Some controversy exists over whether or not tomato plants should be pruned, and the reality is that if you don't, it really will not cause problems. Plenty of people do not prune at all and still grow good tomatoes. Tomatoes are not one of those plants that require pruning or deadheading in order to thrive, but shrewd pruning can improve the quality of the fruit you harvest.
Why Pruning Might Help Your Tomatoes
The main reason to prune tomato plants is that it helps your plant direct its energy toward producing fruit rather than producing more foliage.
The excess foliage will eventually grow into new branches that will form fruit, but most experienced growers advise that tomatoes should be pruned to not only produce larger fruit earlier in the season, but also to protect the plants against pest and disease problems.
When a tomato plant is pruned properly, all of the foliage receives adequate sunlight, and the plant is able to photosynthesize (and, as a result, grow and produce fruit) more efficiently.
Determinate vs. Indeterminate Tomatoes
Not all types of tomatoes need to be pruned. If you are growing determinate tomatoes, you don't want to prune.

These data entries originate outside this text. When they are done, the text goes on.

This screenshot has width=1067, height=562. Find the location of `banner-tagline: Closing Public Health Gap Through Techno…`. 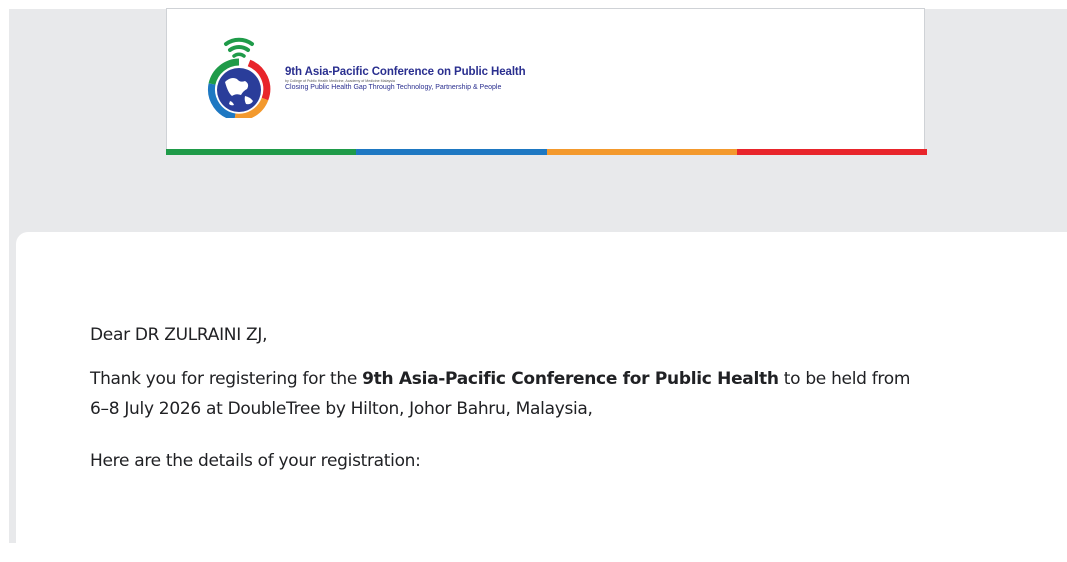

banner-tagline: Closing Public Health Gap Through Techno… is located at coordinates (394, 88).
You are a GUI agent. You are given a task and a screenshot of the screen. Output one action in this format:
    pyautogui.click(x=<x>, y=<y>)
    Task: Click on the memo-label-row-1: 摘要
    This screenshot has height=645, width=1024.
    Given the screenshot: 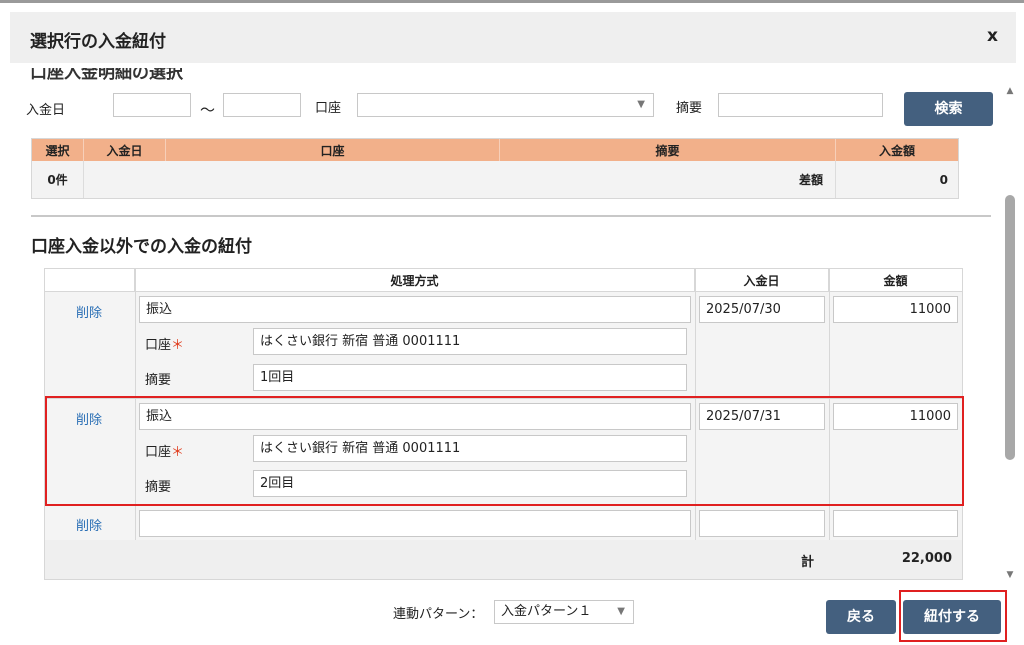 What is the action you would take?
    pyautogui.click(x=158, y=380)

Because determinate plants develop all of their fruit at one time, pruning may cause you to sacrifice tomatoes for no reason.
But if you're growing indeterminate tomatoes, which produce fruit regularly over the course of a season, pruning is essential. Not only will it help keep these often-huge vines in control, but it will force energy into producing several really nice-sized tomatoes instead of lots of foliage and many smaller tomatoes.
Of course, tomato pruning isn't a required chore, no matter which type of tomato you're growing. If you're not overly worried about growing large fruit or trying to keep the plants under control, you don't need to worry about pruning.
How to Prune Tomatoes
If you decide to prune, it's really a very simple process.
Look for the tomato "suckers," which grow in the "V" space between the main stem and the branches on your tomato plant. If left unpruned, these suckers will eventually grow into full-sized branches—adding lots of foliage and, eventually, a few fruits. It will also result in a tomato plant that quickly outgrows its space in the garden.
To prune, you simply remove these suckers. Suckers under two inches long can simply be pinched off with your fingers, but with larger suckers be sure to use a pair of clean pruners, disinfecting them as you move from plant to plant to protect against spreading diseases. When possible, remove the suckers when they are small, as it can stress the plant when you remove large amounts of foliage at one time.
Branches that are low-hanging and touching the ground should either be staked up or removed. Leaves touching the ground can be susceptible to bacteria, fungus, and viral infection that can spread through the rest of the plant.
It really is that simple. Pruning a chore that can be done while watering or weeding, and one that will result in healthier indeterminate tomato plants and bigger fruit with very little effort.